第3話 姿のない訪問者

その日は、先生がいなかった。


 雨がしとしと降っていて、選択授業の教室は、確か私以外は全員、学年1つ下の子ばかりで、女の子ばかりだった。


 中学校で先生がいない時にすることといえば、ただ1つ。サボり、おしゃべりである。


 だから、その時、真面目に、和琴をひいていたのは私だけだったと思う。


 ひたすら、弾いていると。


 和室の扉が、ガラッと開く音がした。


 誰も入ってこなかった。


 私はとっさに、ごめんごめん幽霊を呼び出した、と。謝った。


 先輩、勘弁してくださいよー。


 で、済んだが。


 今思うと、あの時に和室を支配していた恐怖は、襲われるかもしれないと言う恐怖であろう。

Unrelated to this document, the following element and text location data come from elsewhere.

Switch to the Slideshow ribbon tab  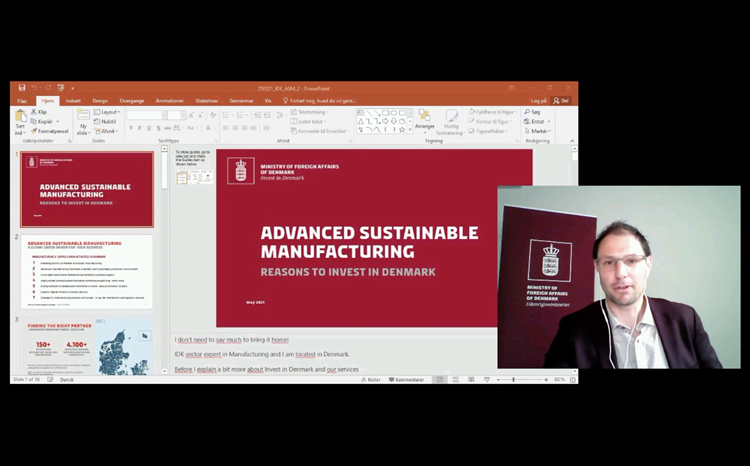(x=206, y=101)
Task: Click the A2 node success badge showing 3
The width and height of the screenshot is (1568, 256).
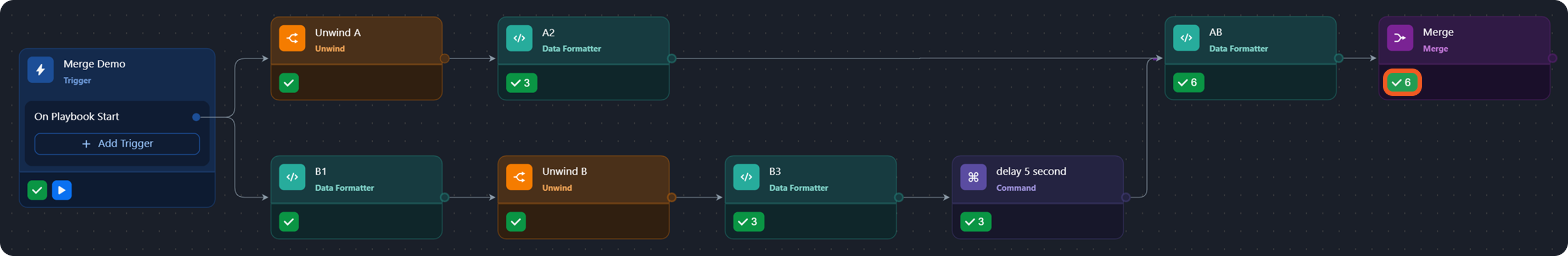Action: coord(522,83)
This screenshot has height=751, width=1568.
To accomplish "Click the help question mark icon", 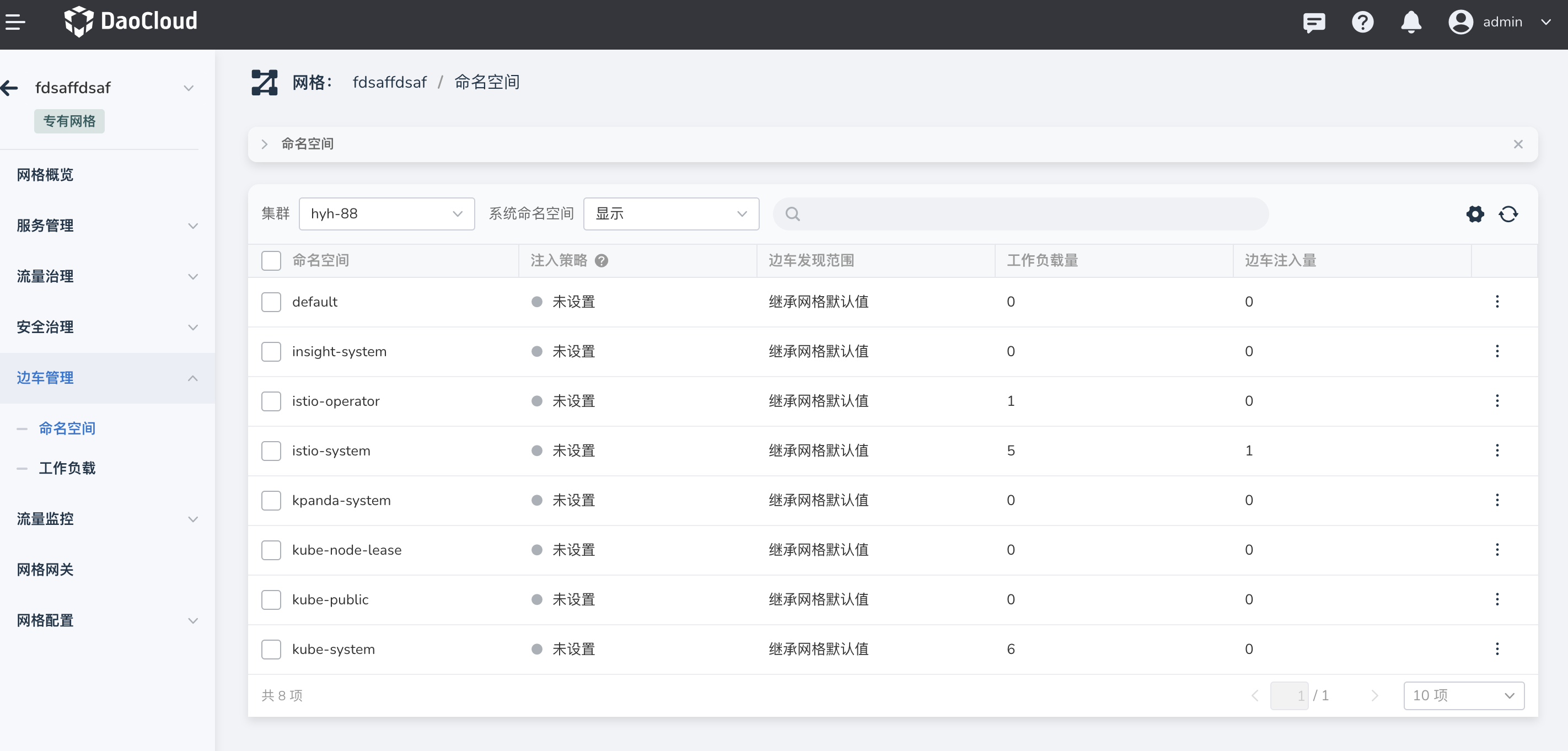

 水戸二中は、開けた学校であり、学校外から自由に人が入る事は可能だったろう。


 私は、危機意識が薄く、知らなかったのだ。


 女性の3人に1人は、家庭内で、性的被害を受けている、ということ。


 体を売ることにためらいがなかったり、援助交際、売春、性的作業に入る人間は、家庭内に慣れているからこそ、何のためらいもなく、そういった産業に入り、心を壊していくのだと言うことを。


 私はギリギリ踏みとどめられたけれど、果たして、その後、彼女たちがどうしてるか私は知らない。



 茨城は、北関東の三県のひとつであり、男尊女卑が激しく、ラブホテルはあちこちにあるし、性的産業の規模も大きい。


 幼稚園から一歩歩けば、大人の性の世界が広がっている。


 そんな地獄と隣り合わせなんだ、水戸の中心部は。


 何度だって言う。


 性産業の女の子たちを、自己責任だと叩かないでほしい。


 自分が芝居の世界でしか生きられないように、性の世界でしか生きられない人もいる。


 果たして、この世の中に、一切の欲望をいだかず、一切の執着を捨て、この世の大いなる希望を捨て、教会のそばで、排泄もせずに生きていられることができると言うのだろうか。


 他人に石を投げるものは、いずれ、自分の投げた石で、自分の心を傷つける。


 それこそが、怪談と言わずに何と言おう。